I’ve been running my site for a couple years and some of my older years for about 5 years. Now I’m shocked to see that I’ve looked over the ability to use GZIP or MOD_Deflate.
Now, what are the catches to using these? Any drawbacks? I’ve tested the GZIP function and it actually seems to make page response to slow down. My server is pretty busy, with about 180K page requests per day, and about 1 million additional requests to our database thanks to our API and embeds.
With a site that busy, should I avoid using these? And, if I do decide to use some sort of compress feature, should i do the PHP GZIP route or the htaccess mod_deflate option?
Any further information on this would be most helpful.
If all you send is a last modified or etag, since the client doesn’t know how long the item will be fresh for, it will generally keep asking the server on each page load, or at least every so often. The server can respond with not modified, so at least it doesn’t need to be downloaded again, but you still incur the http request.
If you send an expires or max-age, the client can simply assume it’s fresh, not needing to keep checking with the server for freshness confirmation. This is way better from a performance point of view.
So ya, always send an expires and max-age if it’s something that should be cached for a while. You should still send a last-modified or etag if you can though.
You’ll still see clients re asking for stuff they were told is cacheable under certain circumstances. But, it will generally be far less often.
Don’t use it from php, instead use mod_deflate of Apache web server or similar mod if it’s not Apache server.
It’s faster to use this as a Apache module than as output filter in php.
Generally, you should be using it, there are no drawbacks. Apache lets you configure minimal file size after which the gzip should kick in and what file types to gzip, for example, you should only gzip text files, html, css, js, etc.
In my experience the CPU overhead involved with compressing documents on the fly negates any reduced bandwidth benefits. At least as far as requests per-second is concerned.
I’ve had some success with using a combination of static HTML and GZ files. I have the server check for an Accept-Encoding HTTP header, if it finds one it checks my static cache directory for a GZ copy to return, if it doesn’t find the header it looks in that cache directory for a static HTML file to return. Failing both of those it will rewrite the pretty URL into normal GET variable form and let PHP generate everything on the fly and return whatever it can after generating everything.
Joebert never said GZIP has anyting to do with pretty URL’s. What he said is:
His website uses pretty URL’s
Upon request of a page, he’s looking in a cache directory (using said pretty url) to see if there is a cached version
If the browser accepts GZIP he sends a GZIP’ed version of the website from the cache, if not, he sends HTML from the cache
If there is no cached version, he rewrites the pretty URL to GET parameters, generates the page, stores it in cache, and then serves it.

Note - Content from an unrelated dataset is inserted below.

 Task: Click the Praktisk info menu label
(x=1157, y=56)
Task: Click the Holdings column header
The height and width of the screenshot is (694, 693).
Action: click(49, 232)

He does this so his webserver does not have to GZIP pages on the fly (that’s his whole point). This idea is pretty brilliant actually, so by all means, do not ignore his post!

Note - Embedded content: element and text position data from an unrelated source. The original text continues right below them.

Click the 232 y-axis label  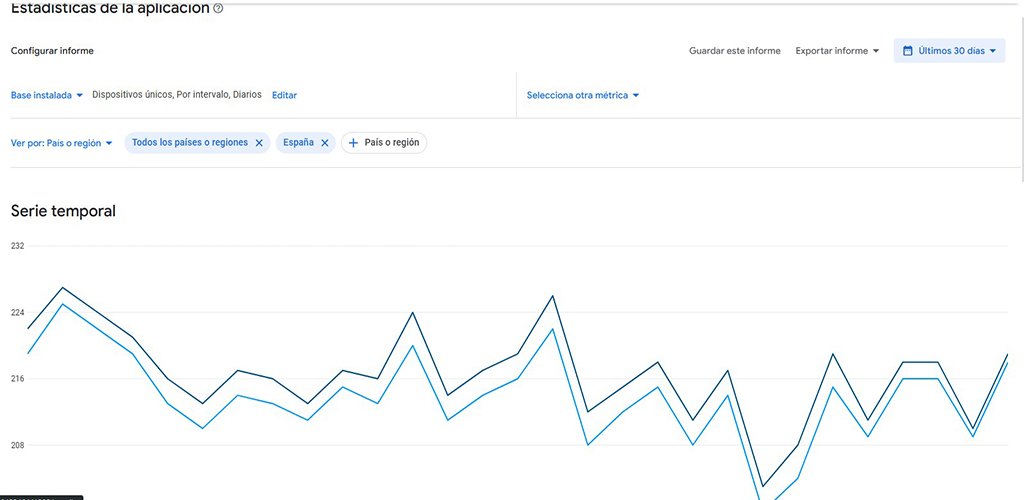(18, 245)
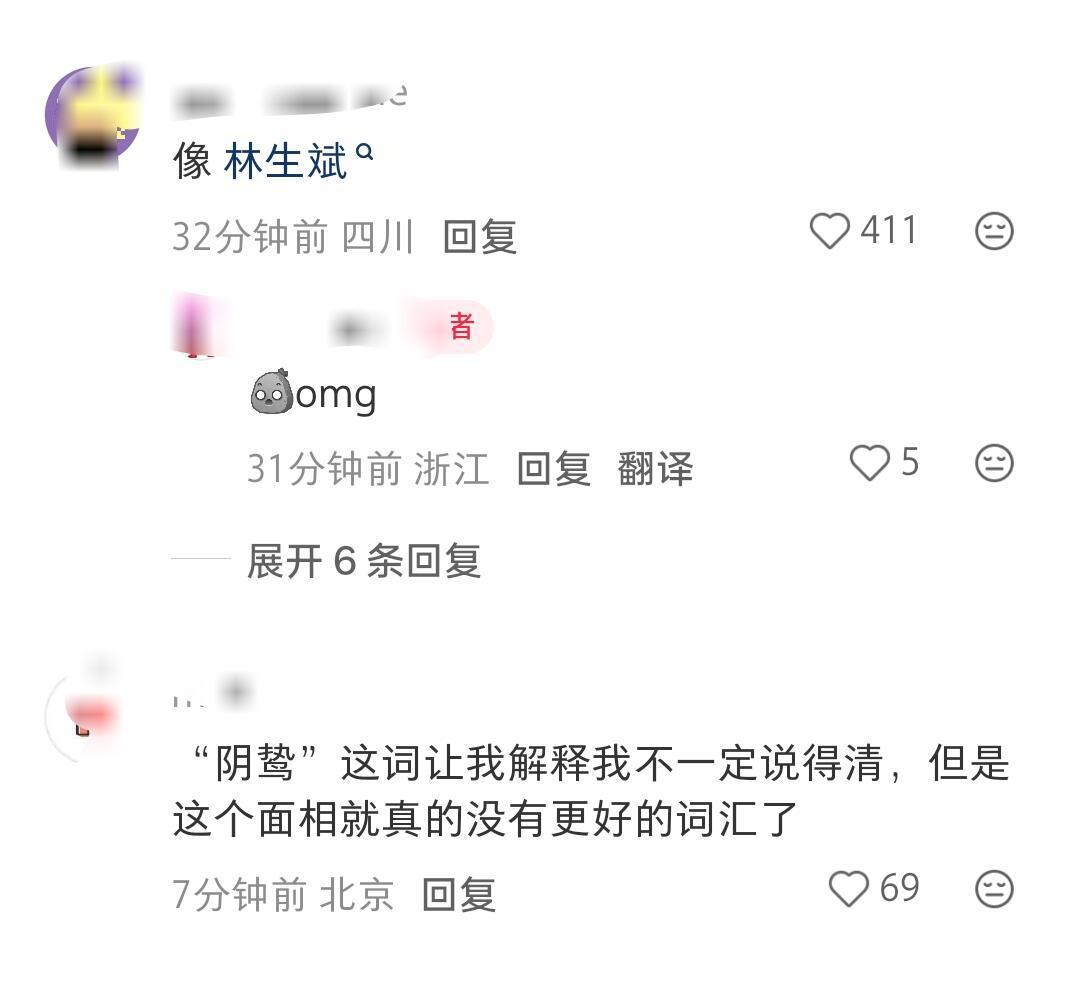The height and width of the screenshot is (994, 1080).
Task: Tap the red author badge (者)
Action: tap(461, 326)
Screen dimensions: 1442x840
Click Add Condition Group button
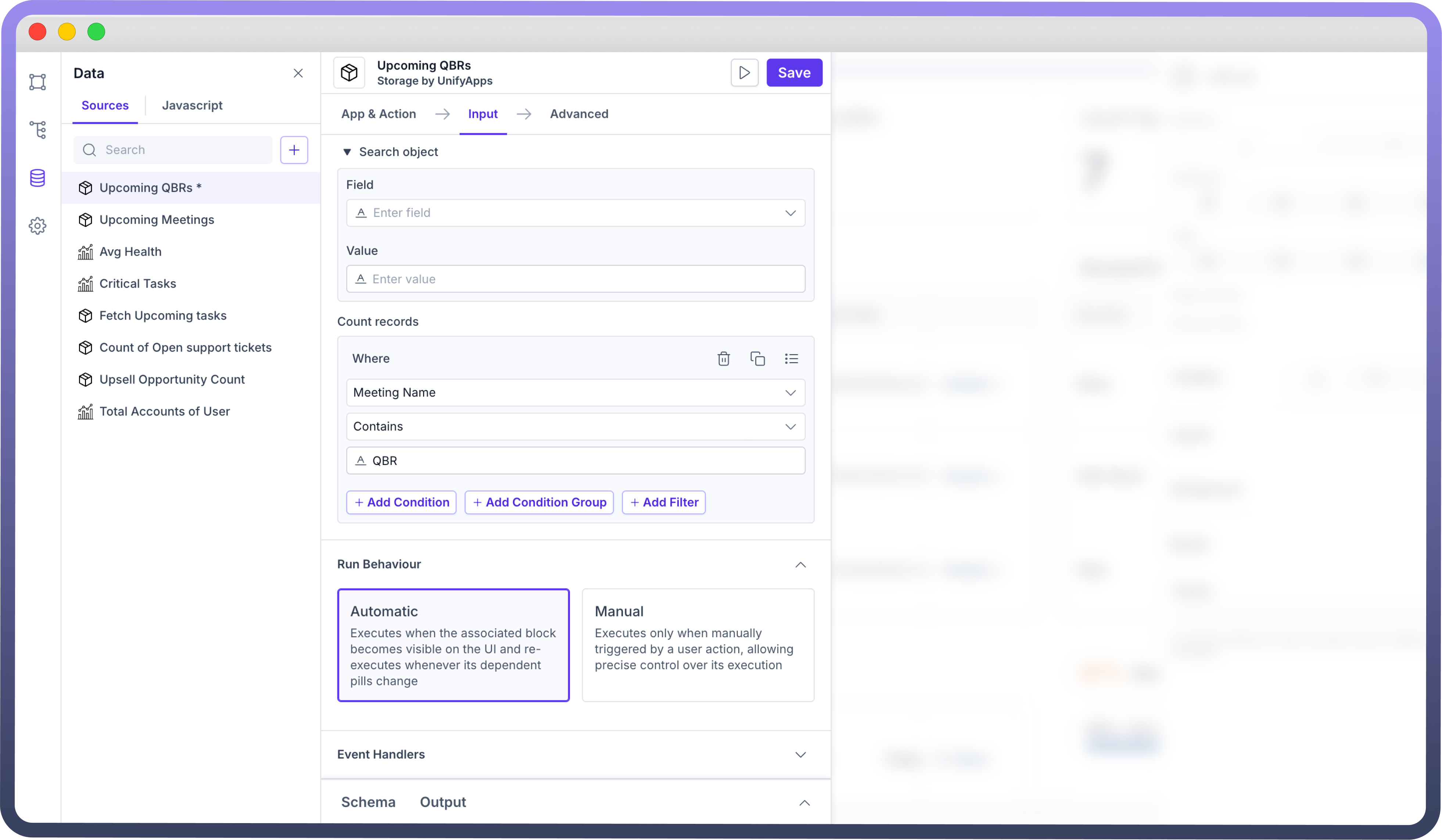538,502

I’m not 100% sure, but I think that that might be because the server has to collect all the output before compressing and sending it, and then the browser has to spend a little time inflating the content again.

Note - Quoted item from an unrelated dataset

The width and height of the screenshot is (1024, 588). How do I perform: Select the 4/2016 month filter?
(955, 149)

But if it saves a bunch of band-width, then I think it’s a good idea to use compression
Not sure about other hosting providers but BlueHost/HostMonster/FastDomains have configured their servers so as to use it when there is sufficient CPU available for it to run efficiently and to automatically turn off if the load on the CPU is such that it would make the downloads slower rather than faster.
Buffering is the main culprit when it comes to a delay. The compression itself is very fast. zlib is capable of streaming, but there’s still chunks being buffered to some extent. Not to say there aren’t other sources of potential buffering, but I wouldn’t be surprised if you get unlucky with the way the buffer windows in various layers align and end up delaying some data a tiny, and it might be one chunk of data that lets the browser start asynchronously fetching that external resource like a css file while it waits for the next chunk.
This can be overcome, but it’s super tuning.
It far more likely that the entire thing is probably being buffered if you’ve actually noticed a delay. If a content-length http header got sent, well, the only way the length could have been measured is if something buffered the whole thing.
Anyway, you can make it not buffer the whole thing.
Take a look at the mod_deflate manual. As is common with the apache manuals it’s quite extensive and tells you everything you need to know in a clear and precise manner
Pretty much. The pretty URL part is actually really important, because I use those URI for the file path in my cache.
Realsitically, I have a static site that’s pre-compressed and has the ability to regenerate itself automatically if anything in the layout changes.
There is a small drawback in storing both static HTML and static GZ versions of files, the addition of the GZ versions force me to use roughly 30% more disk space. However, this is a small price to pay considering I nearly double the number of requests per second I can get with static HTML alone or static HTML with mod_deflate turned on.
Of course you need to sort the GET variabeles (alphabetically) if you do this, to avoid redundant storage of a-1-b-2-c-3, b-2-a-1-c-3, and the 4 other combinations.
And yes, you need the dashes (or some other character), because otherwise you can’t discern ?a=22&col=1 from ?a=2&2col=1
The ETag removal and the expiry information helps improve the caching… but the one you are after is the mod_deflate stuff, which if you see my example I target all HTML, plaintext, XML, CSS and JavaScript (the stuff which can be easily zipped) - You can of course add more file types in if you like. Hope it’s useful
casbboy, you can add ANY content-type into the mod_deflate you like! However it should be pointed out that textual content (like HTML or PHP which contain text code) is what the gzip was designed to compress so you should probably stick to that style of content. For example you could add SVG (as it’s textual code) but PNG wouldn’t be appropriate. As for the expires header, I chose that purely as a default from the Apache documentation on the expire information, I personally recommend having a 3-6 month expiry date (which ensures that identical content has a long enough shelf life).
Doesn’t that mean you have to update the .htaccess quite often?
When april 15 is in the past, cache would be completely disabled (because the content is expired).
How do you deal with this?
When would I want to remind myself to go into htaccess and push that date forward (another three months) again? On June 3rd? Or June 4th? Or should I do it on May 31st, a few days before the date?
Thanks
Ryan
*Also curious: Does gzip of pages affect SEO/SERPS whatsoever?
You would need to update the htaccess file, but if (say) you set the expire dates to 6 months away (which is considered acceptable for a long expiration) it’s not exactly going to be a hard task to quickly change a date is it, it’s not like a daily task, it’s 6 months! Setting header expiry dates requires a date to be added, and you don’t want to make it years into the future. And no gzip doesn’t affect SEO, all it affects is the page size from server to end client machine.